Ost-West-Antagonismus verschwindet

Eines der interessantesten Ergebnisse ist, daß mehr und mehr Amerikaner glauben, daß die Probleme der Zukunft eher globale Themen wie Aids, Umweltzerstörung oder „Terrorismus“ sein werden. Man würde das politische Bewußtsein der US -Bevölkerung allerdings kräftig überschätzen, wenn man nicht auch auf widersprüchliche Tendenzen in diesen Umfragen hinweisen würde. Viele der Befragten waren überzeugt, daß die Sowjetunion ihr Verhalten geändert hat, weil die Reagansche Aufrüstungspolitik die USA wieder in eine Position der Stärke versetzt hat.

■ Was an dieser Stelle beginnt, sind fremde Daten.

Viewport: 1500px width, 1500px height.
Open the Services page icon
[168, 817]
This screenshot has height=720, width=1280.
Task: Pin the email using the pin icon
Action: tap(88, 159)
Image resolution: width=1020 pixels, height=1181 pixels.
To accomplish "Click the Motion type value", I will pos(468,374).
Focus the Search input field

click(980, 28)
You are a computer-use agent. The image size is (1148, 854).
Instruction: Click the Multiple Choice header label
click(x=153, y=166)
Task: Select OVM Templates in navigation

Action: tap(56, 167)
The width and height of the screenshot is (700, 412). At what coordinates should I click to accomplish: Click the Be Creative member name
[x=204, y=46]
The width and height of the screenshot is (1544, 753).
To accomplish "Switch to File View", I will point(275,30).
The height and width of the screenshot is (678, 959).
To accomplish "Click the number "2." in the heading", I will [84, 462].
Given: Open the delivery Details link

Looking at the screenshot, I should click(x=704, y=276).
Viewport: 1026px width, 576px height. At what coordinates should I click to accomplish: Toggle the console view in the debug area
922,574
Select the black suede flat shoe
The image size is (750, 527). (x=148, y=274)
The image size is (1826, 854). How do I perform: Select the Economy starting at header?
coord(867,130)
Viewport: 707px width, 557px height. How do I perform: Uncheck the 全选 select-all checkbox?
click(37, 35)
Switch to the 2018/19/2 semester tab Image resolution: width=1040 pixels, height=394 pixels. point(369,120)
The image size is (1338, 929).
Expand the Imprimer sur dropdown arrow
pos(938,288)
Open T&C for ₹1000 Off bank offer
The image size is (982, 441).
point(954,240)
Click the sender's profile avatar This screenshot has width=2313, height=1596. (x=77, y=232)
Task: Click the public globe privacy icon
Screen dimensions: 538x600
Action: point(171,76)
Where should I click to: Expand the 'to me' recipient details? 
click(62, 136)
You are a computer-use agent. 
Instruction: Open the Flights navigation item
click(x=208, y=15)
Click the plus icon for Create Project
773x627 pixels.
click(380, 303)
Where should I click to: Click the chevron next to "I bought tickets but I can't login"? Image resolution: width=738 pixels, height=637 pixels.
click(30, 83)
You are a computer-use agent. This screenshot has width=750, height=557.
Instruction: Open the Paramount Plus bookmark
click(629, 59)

Deshalb ist ein wichtiger Prüfstein für eine weitgehende Bewußtseinsänderung die Frage, wie groß die Unterstützung für eine Kürzung der Rüstungsausgaben ist. In einer der Umfragen, die aus dem Februar 1988 stammt, sprach sich nur einer von drei Befragten für eine Reduzierung des Militärhaushalts aus. Wenn es aber darum geht, wo im US-Budget zuerst gekürzt werden soll, will eine Mehrheit dies eher beim Pentagon (55 Prozent) als bei Sozial- oder Wirtschaftsförderungsprogrammen (18 bzw. 22 Prozent) tun. Groß ist die Unterstützung hingegen für eine Umverteilung der Lasten im westlichen Bündnis. Die Bundesrepublik und Japan, die amerikanische Märkte mit ihren Exportwaren erobern, sollen mehr in den Nato-Topf werfen als bisher. Gleichzeitig haben sechs von zehn Befragten die Überzeugung gewonnen, daß „wirtschaftliche Konkurrenten eine größere Bedrohung unserer nationalen Sicherheit darstellen als militärische Gegner, denn sie bedrohen unsere Jobs und ökonomische Sicherheit“. Die alten Verbündeten werden zunehmend als die neuen Rivalen betrachtet. Um diese Herausforderung abzuwehren, müssen die Vereinigten Staaten wohl Abschied vom heißgeliebten kalten Krieg nehmen.